Reducing the harm associated with tobacco use is a legitimate aim. ... What is needed to determine how best to achieve this is good-quality science...
-- Jeff Stier, senior fellow at the National Center for Public Policy Research.
To obtain this "good quality science," the U.S. Food and Drug Administration next month will announce a new regulation "deeming" electronic cigarettes (e-cigarettes) and the nicotine-laced e-liquid that fuels them to be products subject to the Food, Drug, and Cosmetic Act. Products that, like tobacco, need government regulation.
"Once the proposed rule becomes final," according to the FDA, the agency "will be able to use powerful regulatory tools, such as age restrictions and rigorous scientific review of new tobacco products and claims to reduce tobacco-related disease and death."
But is that necessarily a good thing? Is it a bad thing?
The kids are all right (but are they right?)
According to data from the Centers for Disease Control and Prevention, the percentage of Americans who smoke cigarettes is at an all-time low today. Only 17.8% of adults in the United States smoke, down more than 50% in the last 50 years.
Importantly, the rate of teen cigarette use has recently plummeted to just 9.2%, defying historical trends by falling below the rate of adult smoking. There has been an especially steep drop-off since the 2003 introduction of "vaping" e-liquid as an alternative to smoking tobacco.
Today, some 8% of adults say they have tried e-cigarettes -- half the smoking rate. Recent CDC findings, though, indicate that teens (the ultimate "early adopters") actually prefer vaping over smoking. E-cigarette use among high school students nearly tripled from 4.5% in 2013 to 13.4% in 2014, even as smoking rates plummeted.
If, as their defenders claim, e-cigarettes are less dangerous to use than analog cigarettes, then teens appear to be moving toward a safer vice of choice.

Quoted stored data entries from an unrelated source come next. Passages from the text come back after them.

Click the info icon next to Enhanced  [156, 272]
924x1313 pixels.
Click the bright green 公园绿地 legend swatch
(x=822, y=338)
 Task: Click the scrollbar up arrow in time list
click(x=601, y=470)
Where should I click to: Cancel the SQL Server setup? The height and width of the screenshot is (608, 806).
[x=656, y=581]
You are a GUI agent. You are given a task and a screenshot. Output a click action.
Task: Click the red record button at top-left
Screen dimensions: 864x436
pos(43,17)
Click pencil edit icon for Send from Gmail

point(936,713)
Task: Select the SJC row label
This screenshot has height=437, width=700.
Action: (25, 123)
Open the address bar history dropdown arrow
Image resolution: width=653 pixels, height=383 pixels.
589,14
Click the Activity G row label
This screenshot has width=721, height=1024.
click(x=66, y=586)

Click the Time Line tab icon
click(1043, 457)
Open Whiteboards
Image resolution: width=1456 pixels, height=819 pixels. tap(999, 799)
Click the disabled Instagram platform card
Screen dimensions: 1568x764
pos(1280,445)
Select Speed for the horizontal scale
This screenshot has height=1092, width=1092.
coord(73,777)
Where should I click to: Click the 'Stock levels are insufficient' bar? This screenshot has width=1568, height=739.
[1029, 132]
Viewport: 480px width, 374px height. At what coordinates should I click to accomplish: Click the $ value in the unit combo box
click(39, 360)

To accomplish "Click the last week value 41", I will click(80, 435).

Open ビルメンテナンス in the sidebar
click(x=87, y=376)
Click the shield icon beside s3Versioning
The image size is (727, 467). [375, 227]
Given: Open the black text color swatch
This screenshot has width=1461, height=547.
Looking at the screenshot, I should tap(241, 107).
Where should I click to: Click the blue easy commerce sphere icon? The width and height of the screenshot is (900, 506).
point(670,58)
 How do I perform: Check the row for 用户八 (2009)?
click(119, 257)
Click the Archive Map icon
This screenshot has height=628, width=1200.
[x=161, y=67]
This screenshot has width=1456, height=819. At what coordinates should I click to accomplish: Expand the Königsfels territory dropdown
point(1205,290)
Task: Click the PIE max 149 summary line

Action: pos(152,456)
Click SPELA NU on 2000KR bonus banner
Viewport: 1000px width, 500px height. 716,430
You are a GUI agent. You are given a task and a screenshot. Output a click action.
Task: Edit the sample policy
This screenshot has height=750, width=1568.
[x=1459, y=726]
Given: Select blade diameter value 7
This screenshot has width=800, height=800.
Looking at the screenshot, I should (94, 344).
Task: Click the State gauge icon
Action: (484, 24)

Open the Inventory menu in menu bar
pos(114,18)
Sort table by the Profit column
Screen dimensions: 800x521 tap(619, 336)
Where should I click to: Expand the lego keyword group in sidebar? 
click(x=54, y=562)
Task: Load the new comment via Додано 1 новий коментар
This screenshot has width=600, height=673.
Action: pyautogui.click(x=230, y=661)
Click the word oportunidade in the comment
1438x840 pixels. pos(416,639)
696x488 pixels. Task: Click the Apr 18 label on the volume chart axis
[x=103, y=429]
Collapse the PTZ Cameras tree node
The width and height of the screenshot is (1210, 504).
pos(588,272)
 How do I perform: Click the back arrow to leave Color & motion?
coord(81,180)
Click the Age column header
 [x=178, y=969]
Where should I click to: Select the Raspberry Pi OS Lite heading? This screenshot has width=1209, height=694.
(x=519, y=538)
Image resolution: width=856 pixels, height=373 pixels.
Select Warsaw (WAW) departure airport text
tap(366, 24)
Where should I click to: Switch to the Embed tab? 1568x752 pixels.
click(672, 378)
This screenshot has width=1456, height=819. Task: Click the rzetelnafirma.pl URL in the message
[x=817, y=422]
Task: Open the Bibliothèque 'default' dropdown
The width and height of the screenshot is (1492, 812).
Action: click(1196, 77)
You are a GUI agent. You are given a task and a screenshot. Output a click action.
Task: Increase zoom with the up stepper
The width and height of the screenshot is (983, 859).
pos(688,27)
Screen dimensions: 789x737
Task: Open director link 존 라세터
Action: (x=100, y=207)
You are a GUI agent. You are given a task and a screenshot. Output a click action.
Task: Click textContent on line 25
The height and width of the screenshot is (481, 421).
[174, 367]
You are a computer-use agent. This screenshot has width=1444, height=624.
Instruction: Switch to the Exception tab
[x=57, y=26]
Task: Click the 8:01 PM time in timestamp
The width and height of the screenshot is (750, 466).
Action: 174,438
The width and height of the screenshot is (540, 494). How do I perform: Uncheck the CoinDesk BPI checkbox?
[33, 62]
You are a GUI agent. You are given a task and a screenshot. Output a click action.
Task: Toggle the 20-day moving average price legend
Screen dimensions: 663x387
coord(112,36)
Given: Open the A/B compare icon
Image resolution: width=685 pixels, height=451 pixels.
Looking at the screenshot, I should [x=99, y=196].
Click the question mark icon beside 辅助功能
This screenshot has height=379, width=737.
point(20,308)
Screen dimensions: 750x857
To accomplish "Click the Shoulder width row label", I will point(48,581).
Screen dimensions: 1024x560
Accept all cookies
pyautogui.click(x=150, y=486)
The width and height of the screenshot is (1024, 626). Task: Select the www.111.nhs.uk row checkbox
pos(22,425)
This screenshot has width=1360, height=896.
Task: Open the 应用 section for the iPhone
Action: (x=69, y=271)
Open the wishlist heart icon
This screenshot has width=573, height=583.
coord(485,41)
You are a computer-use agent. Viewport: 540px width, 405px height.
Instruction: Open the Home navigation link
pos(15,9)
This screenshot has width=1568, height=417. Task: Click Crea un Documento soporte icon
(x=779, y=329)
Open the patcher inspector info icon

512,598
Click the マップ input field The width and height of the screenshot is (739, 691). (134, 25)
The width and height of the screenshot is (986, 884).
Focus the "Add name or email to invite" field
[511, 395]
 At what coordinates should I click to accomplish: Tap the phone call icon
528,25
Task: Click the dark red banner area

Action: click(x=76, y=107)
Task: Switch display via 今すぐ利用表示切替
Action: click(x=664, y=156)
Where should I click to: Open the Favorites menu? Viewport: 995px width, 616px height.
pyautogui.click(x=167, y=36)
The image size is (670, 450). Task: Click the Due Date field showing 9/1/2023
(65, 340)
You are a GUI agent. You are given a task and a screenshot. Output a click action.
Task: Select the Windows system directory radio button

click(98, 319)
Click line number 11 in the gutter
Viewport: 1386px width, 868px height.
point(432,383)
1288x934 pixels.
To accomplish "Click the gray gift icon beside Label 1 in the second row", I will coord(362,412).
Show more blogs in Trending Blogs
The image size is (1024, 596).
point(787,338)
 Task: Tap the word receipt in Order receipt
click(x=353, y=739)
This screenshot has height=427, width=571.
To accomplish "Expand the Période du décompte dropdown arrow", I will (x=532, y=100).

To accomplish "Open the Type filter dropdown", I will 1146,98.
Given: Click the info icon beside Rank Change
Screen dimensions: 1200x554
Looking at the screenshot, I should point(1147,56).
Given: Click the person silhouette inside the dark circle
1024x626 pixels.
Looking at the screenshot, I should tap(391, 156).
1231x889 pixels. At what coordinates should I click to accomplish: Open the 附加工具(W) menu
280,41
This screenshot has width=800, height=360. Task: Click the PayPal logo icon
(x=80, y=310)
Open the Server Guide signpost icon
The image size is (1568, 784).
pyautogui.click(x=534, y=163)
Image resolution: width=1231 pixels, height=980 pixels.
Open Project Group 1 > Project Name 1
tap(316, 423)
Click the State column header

What does the FDA want to know?
Which brings us to the FDA and its proposed regulation of e-cigs. This week, the Smoke-Free Alternatives Trade Association, or SFATA, held its annual conference in Chicago, featuring speakers such as Stier (quoted above) discussing the "significant challenges" posed by FDA regulation.
On its official website, the FDA highlights four questions it wants to answer once e-liquid has been "deemed" essentially the same as a tobacco product:
- the "potential risks of e-cigarettes";
- how much "nicotine or other potentially harmful chemicals" e-liquid contains;
- whether there are any benefits to the use of e-cigarettes; and
- whether e-cigarettes are a gateway leading teens to try "conventional cigarettes."
Regulating e-liquid: The risks...
Congress's hometown newspaper, The Hill, quoted Consumer Advocates for Smoke-free Alternatives Association President Julie Woessner as warning that FDA regulation could "wipe out" the e-cigarettes industry. That would doom the hundreds of millions of dollars that tobacco companies Reynolds American (NYSE:RAI) and Altria (NYSE:MO) have sunk into their Vuse and Green Smoke e-cigarette businesses.
The bigger threat, though, isn't to the makers of the e-cigarettes themselves -- which are generally fairly generic devices, incorporating a battery-powered heating element that warms e-liquid into a vapor for inhalation. The real worry is that the FDA will crack down on small businesses manufacturing the e-liquid itself.
According to the FDA, regulation of e-liquid would include requiring manufacturers to "report product and ingredient listings" and "only market [e-liquid] after FDA review." The New York Times reported that applying for FDA approval of a new e-liquid formula could easily consume "more than 5,000 hours and cost more than $300,000." These are costs that the hundreds of storefront "vape shops" would have real difficulty absorbing. Large, multinational companies, in contrast -- the kinds that investors focus on -- could easily absorb the costs.
... and benefits
A more optimistic way to look at FDA regulation, however, is its potential benefit. Taken at its word, the agency's primary concern in "deeming" e-liquid to be similar to a tobacco product is gaining the authority to conduct scientific analyses of the chemicals that "vapers" are putting in their lungs. In short: to confirm, once and for all, whether vaping is safer than smoking -- and if so, whether it's effective as a means of getting people to quit smoking.
If these tests prove vaping's defenders are correct -- that's great! More than a decade after e-cigarettes came on the market, all sides of the debate should welcome having some real scientific evidence of this fact. It would surely help to grow the market for e-liquids.
But if these tests prove that vaping advocates' claims are bunk -- well, we should all probably want to know that, too.